> **Text for analysis**

Dorrah and colleagues asked: what if the twist of light itself could change continuously as the beam travels? Not just in steps, but smoothly, like a dancer spinning faster and faster, or slower and slower, as they move across the stage. That’s where rotatum comes in.

To explain rotatum, think about acceleration. In physics, velocity describes how fast something is moving, and acceleration tells you how quickly that speed changes. But what if acceleration itself changes over time? That’s called "jerk." And if jerk changes, you get "snap," and so on. Physicists have long used these higher-order derivatives in mechanics. But no one had seen their equivalents in how light twists.

The team showed that a beam of light can have not just a simple "self-torque" (that is, a linear change in its twist) but also a quadratic change, which they call rotatum. In other words, the twisting of the light doesn’t just change steadily, it curves in its rate of change, like a spiral that tightens or loosens in a parabolic fashion.

And here’s the poetic part: when they created such beams in the lab, their structure revealed a logarithmic spiral, the same mathematical curve that governs seashells and galaxies.

The group achieved this using a clever trick with Bessel beams. These are a special kind of light beam that can travel long distances without spreading out, often described as "non-diffracting" beams. By combining many Bessel beams, each slightly different in angle, they built a beam whose twist evolves as it propagates.

> **Data provided**
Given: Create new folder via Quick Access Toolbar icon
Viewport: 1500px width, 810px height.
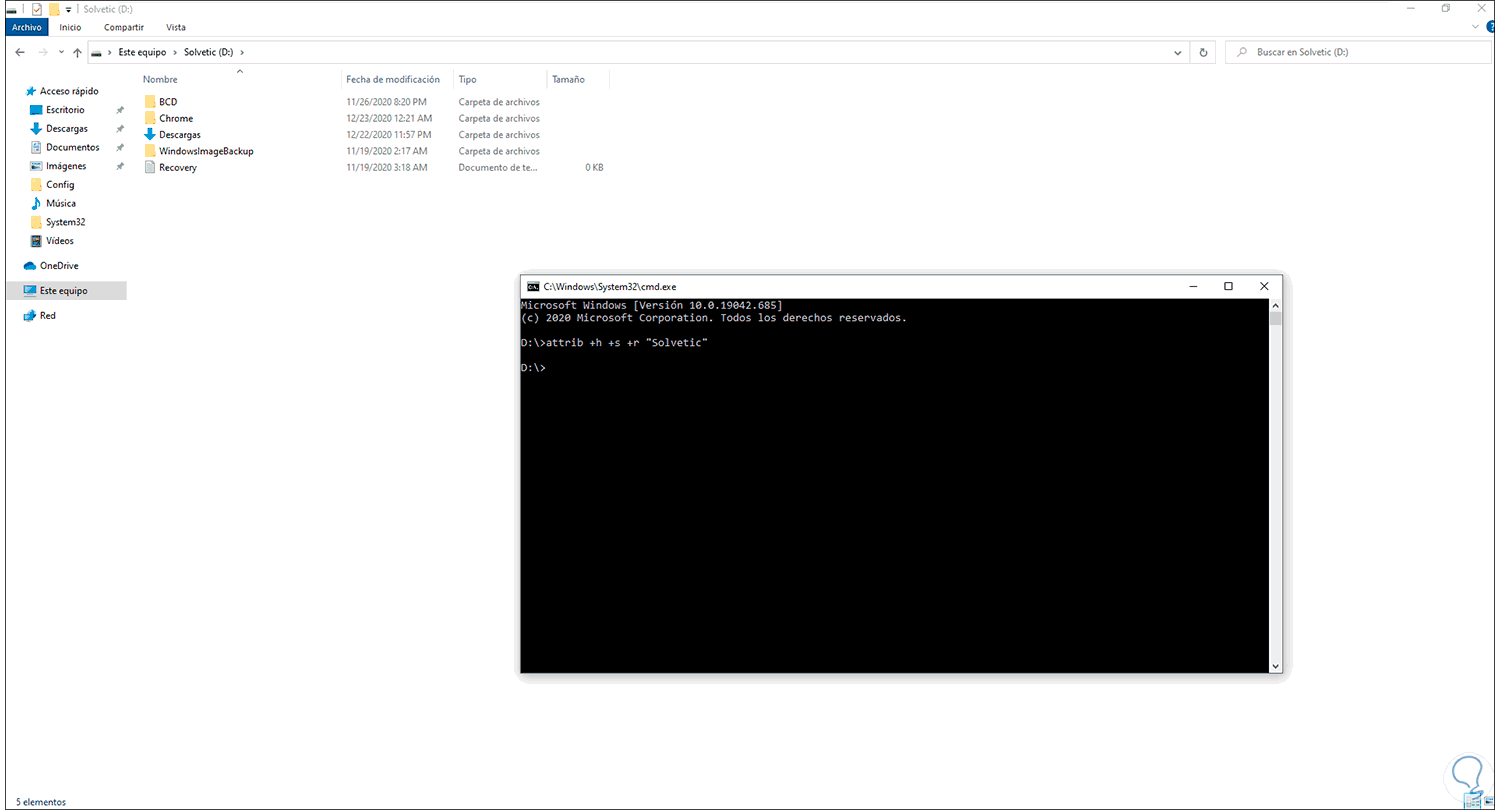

> **Work instructions**
a) According to the rotatum passage, what mathematical curve did the structure of the beams created in the lab reveal?
b) Return the part of the rotatum passage from "And here’s the" to "seashells and galaxies.".
c) Carry the passage about rotatum in twisting light forward from its final sentence.

> **Answers by task**
a) A logarithmic spiral.

b)
And here’s the poetic part: when they created such beams in the lab, their structure revealed a logarithmic spiral, the same mathematical curve that governs seashells and galaxies.

c)
The experiment relied on spatial light modulators, essentially programmable holograms displayed on special computer-controlled screens. By carefully engineering the phase of the incoming light (the fine structure of its wavefront), they could sculpt beams that evolved exactly as predicted: some whose twist grew steadily, some that increased and decreased, and others whose twisting grew quadratically, producing the newly discovered rotatum.

When the researchers looked at the beams under the microscope, they saw dark lines, called "phase singularities", that danced and spiraled inward, feeding the beam’s core with more and more twist. These singularities traced spiral patterns eerily similar to natural growth processes, like the formation of a Nautilus shell.

No, rotatum is not a purely abstract curiosity: history tells us that strange new properties of light often open doors to powerful technologies. Structured light, or, in other words, light that has been shaped in exotic ways, has already given us breakthroughs in many fields. For instance, scientists used optical "tweezers" to move or micromanipulate microscopic objects like cells or nanoparticles. In communications, encoding information in light’s twist enables the transmission of more data through free space. In quantum science, twisted photons are used for secure communication and quantum computing. And finally, in imaging, light structures are used to break past classical resolution limits in microscopes.

Rotatum could extend this toolkit. For example, beams with changing twist could act as ultra-precise depth rulers, measuring distances with extraordinary accuracy. They could sort tiny particles in three dimensions, opening new doors in materials science and biology. And the underlying physics hints at analogies in other wave systems, from sound waves to electron beams. The researchers even suggest possible impacts in quantum materials, where light’s structured angular momentum might drive exotic electronic transitions.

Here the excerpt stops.